Step 4: Mounting the Bucket
The inverted bucket goes over the top of the pipe and snaps into the bucket lid.
It is loose, resting on the top of the pipe, but It can't fall off. When the bees colonize it, their wax will stick the bucket to the top of the pipe inside the bucket.
Step 5: Plant the Pipe in the Ground
This is just like setting any fence post in the ground. Just dig a hole, set the pipe, and fill the hole. Tamp the dirt with a stick while you fill the hole.
I dug the hole with a digging bar (chisel-like end) and a tuna can to remove the dirt. The hole is as deep as my arm could reach.
Step 6: A Possible Way to Control Air Vents in the Pipe
A split section of PVC pipe is springy and will clip onto the pipe. Sliding the section up and down can open or close holes in the pipe to help the bees with temperature control inside the pipe.
The large holes would be bee entrances at the top of the pole. The small vent holes at the bottom would filter out predators, and hopefully wax moths that eat bee larvae.
A bee keeper might have to poke around to clean out the holes if the bees plug them .
Step 7: The Human-Bee Interface
The general public doesn't seem to be very bee-friendly. They don't like to have bee colonies around where they live. In a city, that doesn't leave the bees much friendly territory.
One way to possibly fit a few bees in would be to put them in bee poles and have the bee entrance high up. Something like hollow telephone poles comes to mind. That way people wouldn't be walking in front of the hive entrance, bothering the bees so much. There would be less bee aggression.
There are apparently laws for how bee hives can be constructed. They need replaceable panels for inspection, among other things. Of course, that also limits comb damage when honey is harvested, so it fits right in with commercial apiaries. A hive inside a pole would probably not be legal in some places. If that is a problem, perhaps the laws should change to allow this idea.
The idea here is to establish "wild" hives that nobody has to maintain.
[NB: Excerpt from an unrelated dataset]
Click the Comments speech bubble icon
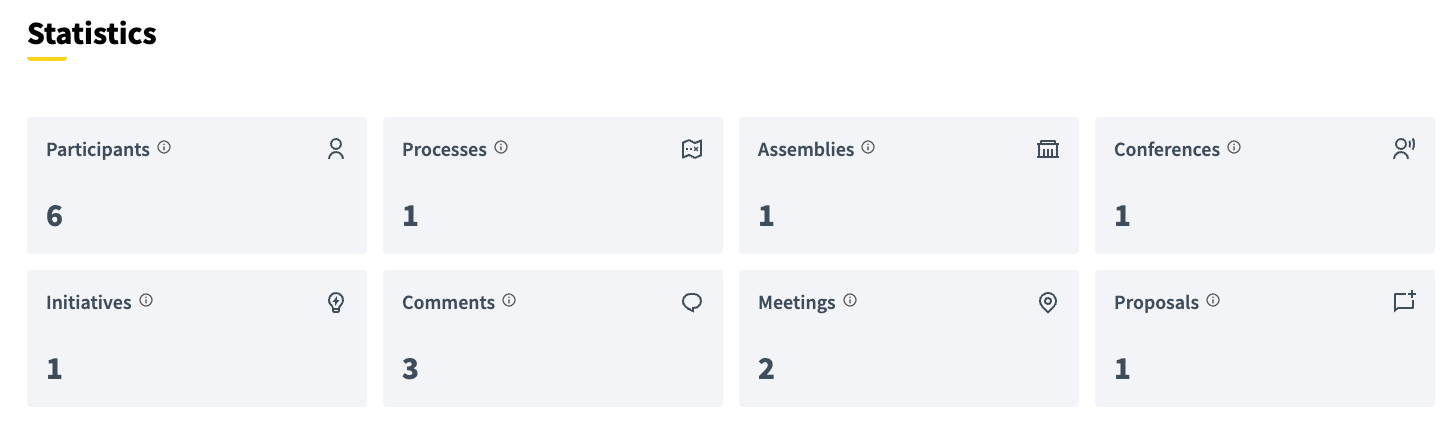 [692, 302]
What bee keeper would want to work 10 or 15 feet up in the air anyway?
Bee keepers on the ground might get seed colonies started in small sections of pipe. The pipes could be transported vertically. The bee keeper then could make one trip up the pole to set the seed colony, perhaps using a socket joint heat-formed into the bottom of the seed hive section. That way, rain would not get inside the pipe.
The pipe could have an outer insulation sleeve in cold climates.
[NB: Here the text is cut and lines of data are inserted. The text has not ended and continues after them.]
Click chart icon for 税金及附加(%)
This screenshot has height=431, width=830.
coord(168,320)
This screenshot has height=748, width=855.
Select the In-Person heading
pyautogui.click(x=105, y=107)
The "wild" colony would either survive on its own, or it wouldn't. Good luck bees!
These pipe hives would not have removable comb panels, so vandals might might think twice about the effort involved in stealing honey from them. Remember, we are trying to just help the bees here, not harvest their honey.
If a hive dies, one can know it just from observing the entrance, and a bee keeper could do the required maintenance of dis-assembly and cleaning.
The poles could even be set in sockets in the ground to more easily remove the whole pipe for cleaning, if needed.
The whole country should be peppered with wild colonies, perhaps inside PVC pipes. The white color would help reflect light and keep the hive cooler, if heat is the main problem - like here in the tropics. Also, by being white they would be highly visible. People who are allergic to bees could more easily steer clear of the bees that way.
Step 8: Some More Thoughts
If one ever did want to take the bucket off the top, a strong pull should tear any wax comb inside and allow it to slide off the top of the pipe for accessing the bucket and the pipe.
I'm not planning to ever do this, if the colony stays healthy. This is just to have more bees around to pollinate things I have planted. Since the volunteer hives established themselves, there are a lot more bees around. Maybe because of them, my fruit trees look like they are going to be more productive this year than they were last year.
As a design variation, if it was only a bucket that got colonized, the bee hole could be covered and the hive-in-a-bucket could be easily transported to other locations needing bees.
If the bucket gets too hot from the sun, I will put something over it to cover it and help provide shade.